Some of these deaths among the vaccinated and the boosted could have been prevented with a solidaristic approach to masking. Everyone should get vaccinated and boosted, but we can’t use vaccine-availability as an excuse to move away from other measures to control spread. Masks might not be 100% effective, but masks are taking a shot at reducing spread. You miss 100% of the shots you don’t take. These flaws in the logic of popular pandemic metanarratives matter, because they excuse and justify inaction, state abandonment, suffering, sickness, disability and death. As epidemiologists Abby Cartus and Justin Feldman––who have observed, studied and documented similar rhetorical phenomena throughout the pandemic––put it: “There is a bias towards interpreting uncertain and inconclusive research findings about health risks as evidence of no risk, a glaring fallacy that serves the needs of profit.” The effect is that the debate over masking has been captured to reflect the competing interests of businesses, bosses, quarterly profit margins, anti-vaxxers, judges and cranks, leaving those seeking to prevent infections out of the conversation. 

Now is the time to embrace our interdependence. To quote Gregg Gonsalves’s recent piece for The Nation, “As the United States turns its back on the immunocompromised, the disabled, those vulnerable to Covid-19 in other ways, it seems like ‘keeping company’ with them is the only honorable thing to do…” Right now, many are trying to downplay the role that infections play in the dynamics of covid.
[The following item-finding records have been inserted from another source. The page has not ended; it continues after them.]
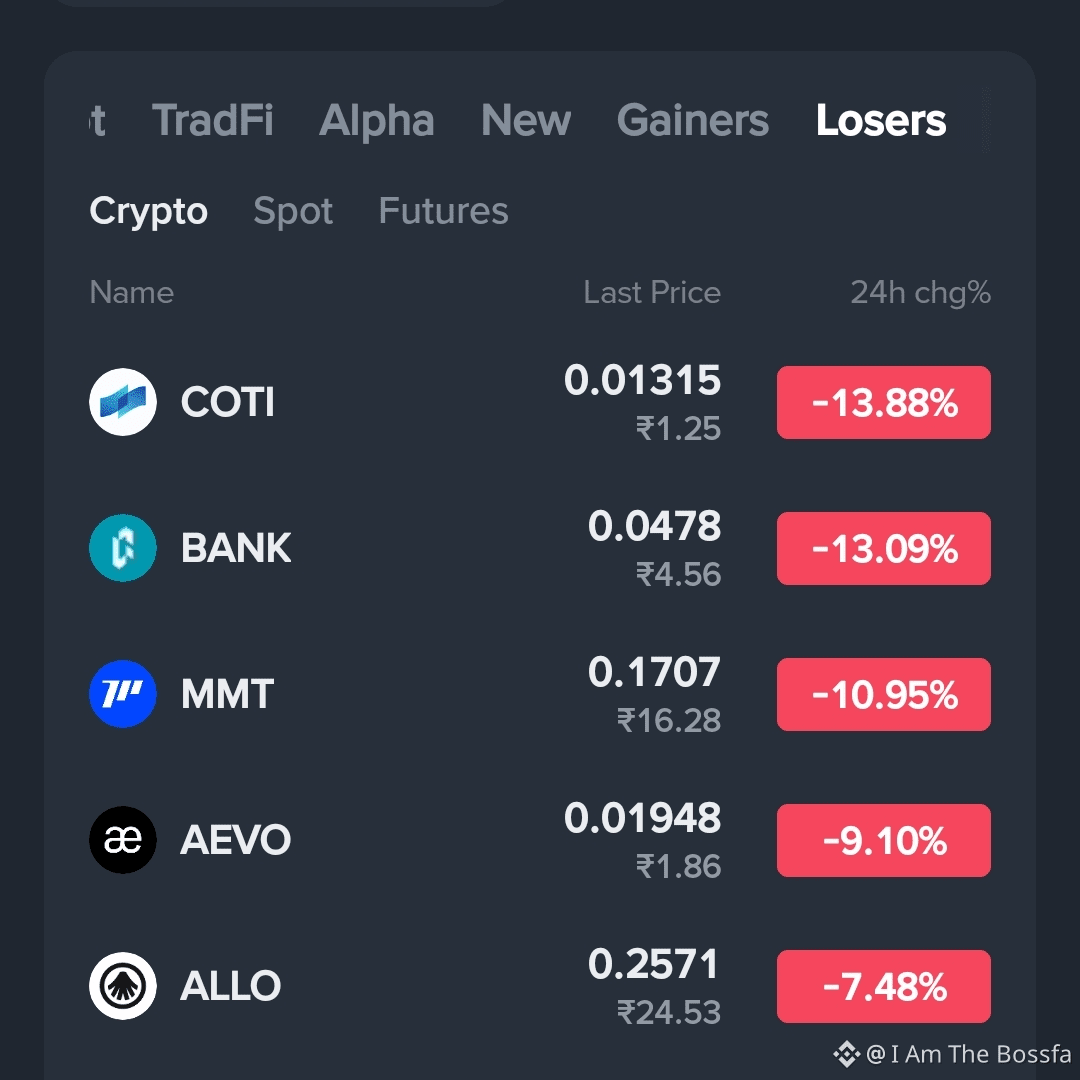Select the Losers tab

[x=881, y=121]
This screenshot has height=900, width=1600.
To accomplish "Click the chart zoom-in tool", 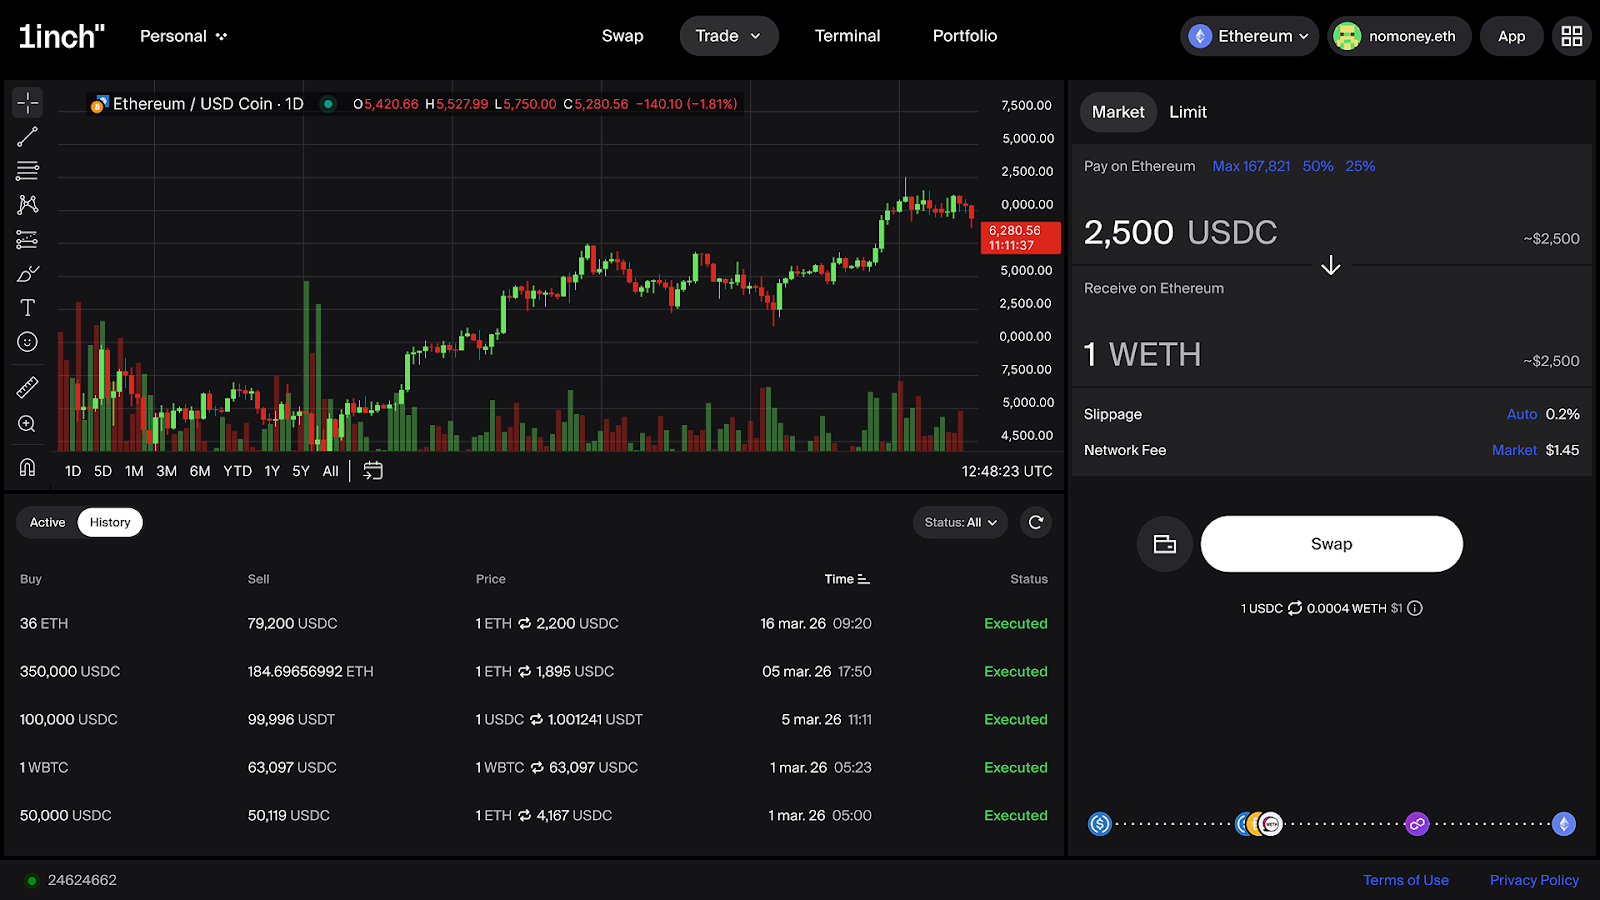I will [x=27, y=424].
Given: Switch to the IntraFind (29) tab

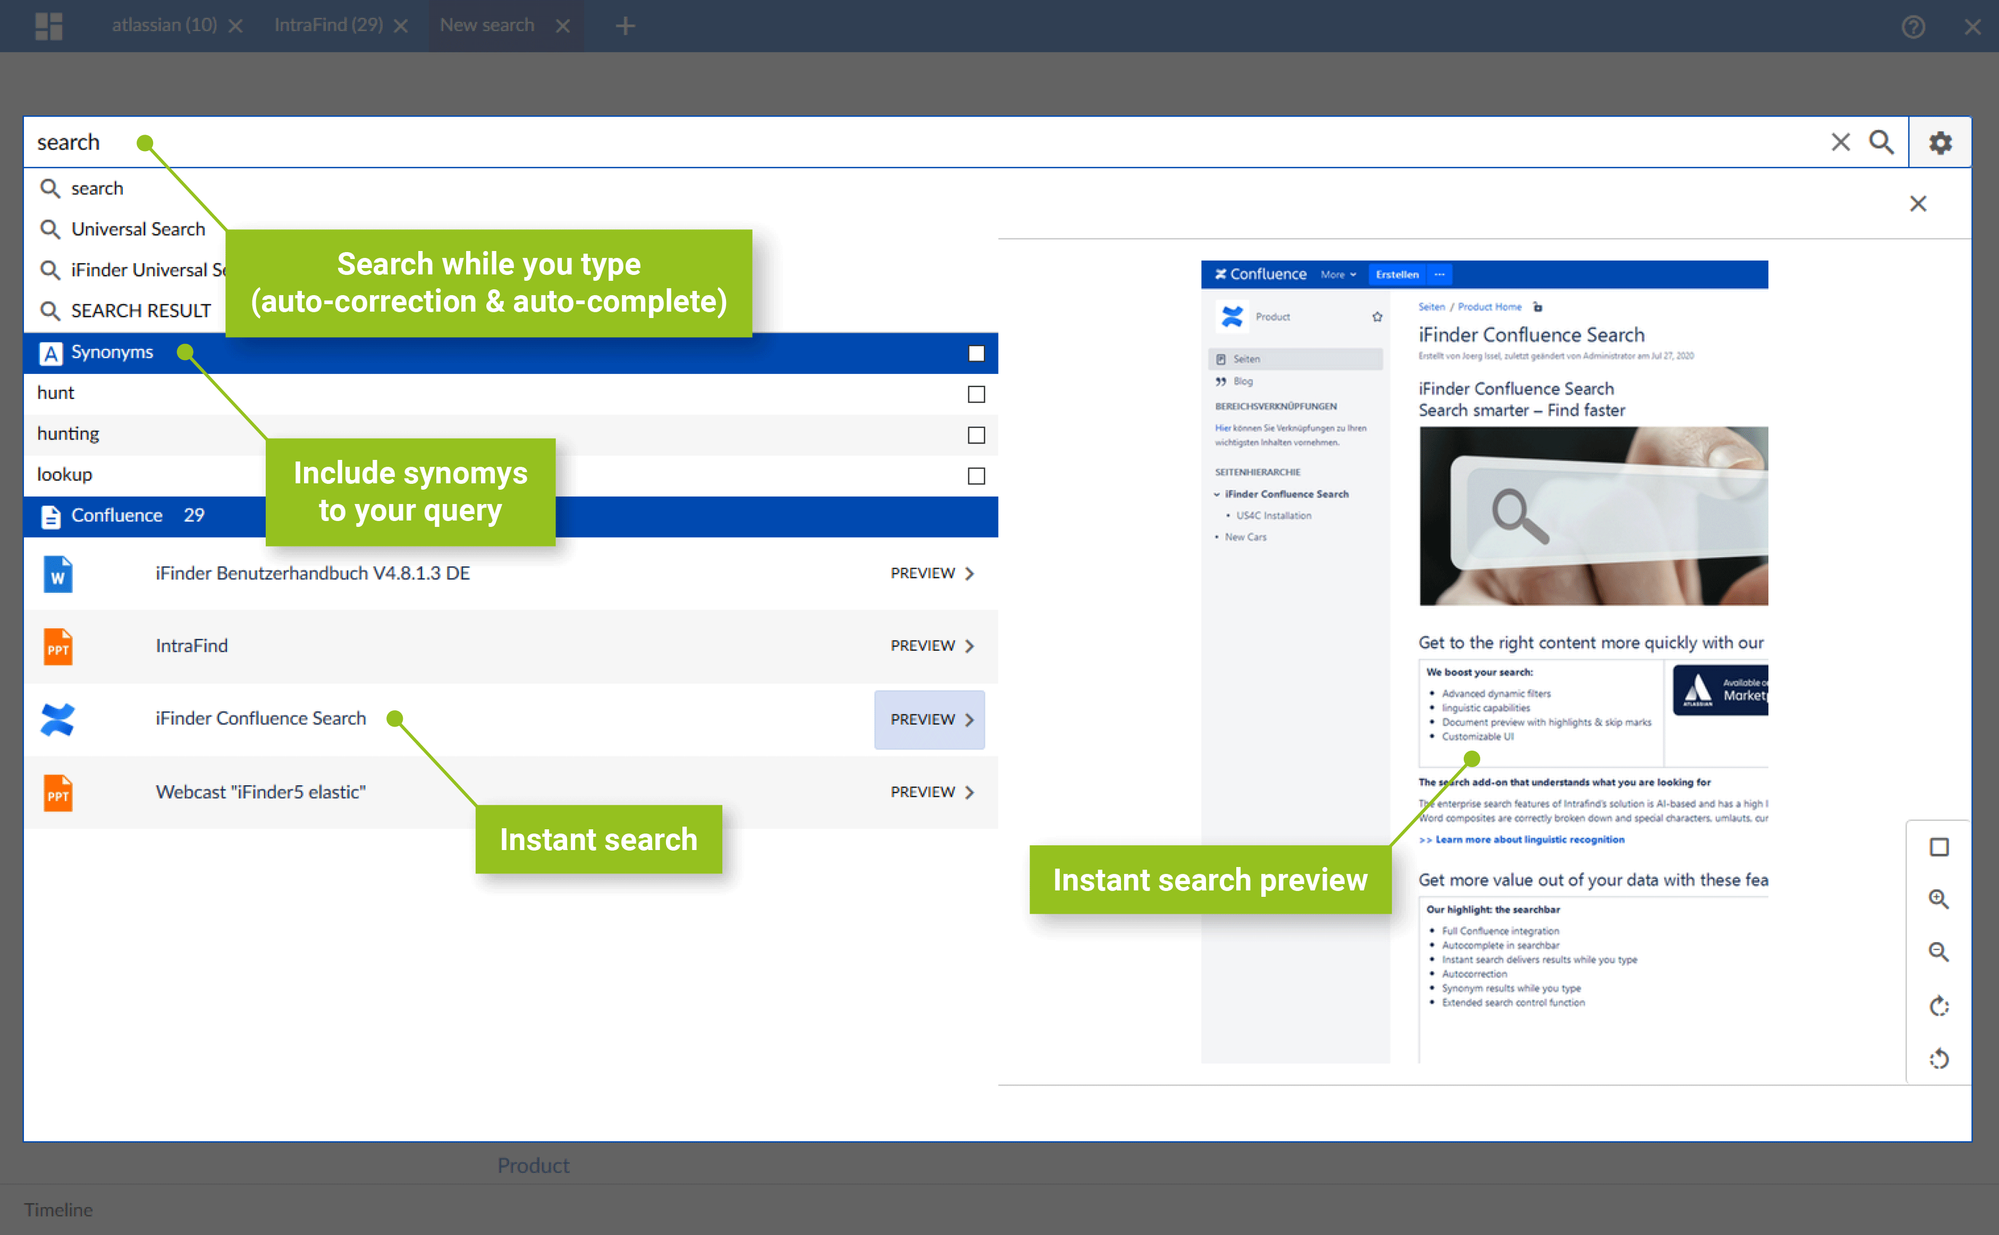Looking at the screenshot, I should [x=328, y=25].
This is a huge mistake, and will continue to cause preventable suffering, sickness, disability and death. You don’t have to accept this. You can keep company with the vulnerable instead.

Our society is driven by contingent logics of austerity, under the constant pressure that there will never be enough care to go around, and you are only entitled to the survival you can buy; but we can and must demand more. We must look to those who have the most complex needs and build our community protections around those needs, instead of prioritizing the needs of the least vulnerable, which is what we are doing now. We cannot rely on pharmaceutical technology alone. We also have to use all of the social, economic, and political technologies at our disposal––just as much tools as vaccines and antivirals––like social distancing, masking, paid leave, eviction prevention, community harm reduction, upgraded ventilation, infrastructure investments, Medicare for All, debt cancellation, decarceration and so much more. These are just some of the potential social and fiscal tools that we could use to help people not just survive the pandemic but thrive in spite of it.

Demand that the Biden Administration use all of the tools we have to protect ourselves. It’s your right to not get sick. It’s time to recognize that keeping cases low and protecting all people from Covid is the only way to live with Covid.